Translate this sentence from the cycling blog post into Spanish: "I had about 50 free minutes after work to ride today."

-- Begin READING PASSAGE --

Wednesday, April 26, 2006

Training?

Date: April 26
Mileage: 24
April mileage: 429
Temperature upon departure: 35

Today's ride was sponsored by Shasta, who just bought a new bike and is doing some training of her own down in Dairyland. I had about 50 free minutes after work to ride today. It was a seriously short period of time for an outdoor bike workout, but I made up for it by upping my effort. I can't honestly say that I was burning everything I had, but the total mileage - 18 - didn't seem too bad, after factoring in a couple of hill climbs and a light headwind. That's - what - about 21 or 22 mph average? I could definitely improve on that, and I'm thinking that might be a good idea.

I've been trying to visualize some summer training goals that have a little more strategy than my winter training, which mostly revolved around doing a lot of crazy cold rides. So far, most of my ideas revolve around crazy long rides - which are seriously hard to make time for, especially when I have to do the whole job thing and still make time to go see "The World's Fastest Indian," like I did today. Plus, I'm going to have a few kinks in my schedule during the next two months, including two trips to Utah and my parents' visit to Alaska. There are about 18 days in there that I'm just going to lose, and there's nothing I can do about it. Not that I'm complaining. These are things that actually are more important the riding - making sure my family and friends still remember me, seeing my little sis get married, visiting the desert in the spring. Still, somewhere in all of this, I have to find focus.

-- End READING PASSAGE --
-- Begin LISTED ENTRIES --

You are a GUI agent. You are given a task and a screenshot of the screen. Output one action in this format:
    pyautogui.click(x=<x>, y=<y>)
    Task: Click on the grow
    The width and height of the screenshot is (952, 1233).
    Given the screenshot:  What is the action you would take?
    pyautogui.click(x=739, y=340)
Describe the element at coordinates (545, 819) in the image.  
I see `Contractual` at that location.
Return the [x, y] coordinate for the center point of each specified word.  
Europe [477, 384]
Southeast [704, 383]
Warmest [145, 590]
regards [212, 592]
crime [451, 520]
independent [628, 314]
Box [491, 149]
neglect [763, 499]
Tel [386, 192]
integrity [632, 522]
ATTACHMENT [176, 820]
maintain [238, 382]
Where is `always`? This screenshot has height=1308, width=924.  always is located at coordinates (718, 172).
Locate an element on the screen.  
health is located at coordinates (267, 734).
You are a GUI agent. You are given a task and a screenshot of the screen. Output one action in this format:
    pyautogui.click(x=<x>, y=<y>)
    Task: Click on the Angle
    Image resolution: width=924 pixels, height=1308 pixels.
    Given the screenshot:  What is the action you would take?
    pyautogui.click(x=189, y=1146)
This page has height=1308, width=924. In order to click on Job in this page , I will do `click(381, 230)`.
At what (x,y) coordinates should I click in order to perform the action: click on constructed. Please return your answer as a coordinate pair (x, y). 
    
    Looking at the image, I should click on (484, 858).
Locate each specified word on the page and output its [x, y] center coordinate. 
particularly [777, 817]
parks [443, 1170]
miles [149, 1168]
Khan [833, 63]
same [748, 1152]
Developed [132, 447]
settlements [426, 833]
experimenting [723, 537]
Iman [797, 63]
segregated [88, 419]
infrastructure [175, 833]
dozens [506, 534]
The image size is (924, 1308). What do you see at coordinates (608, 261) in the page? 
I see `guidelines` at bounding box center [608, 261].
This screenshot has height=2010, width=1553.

-- End LISTED ENTRIES --

*TASK RESULT*. Hoy tuve unos 50 minutos libres después del trabajo para salir en bicicleta.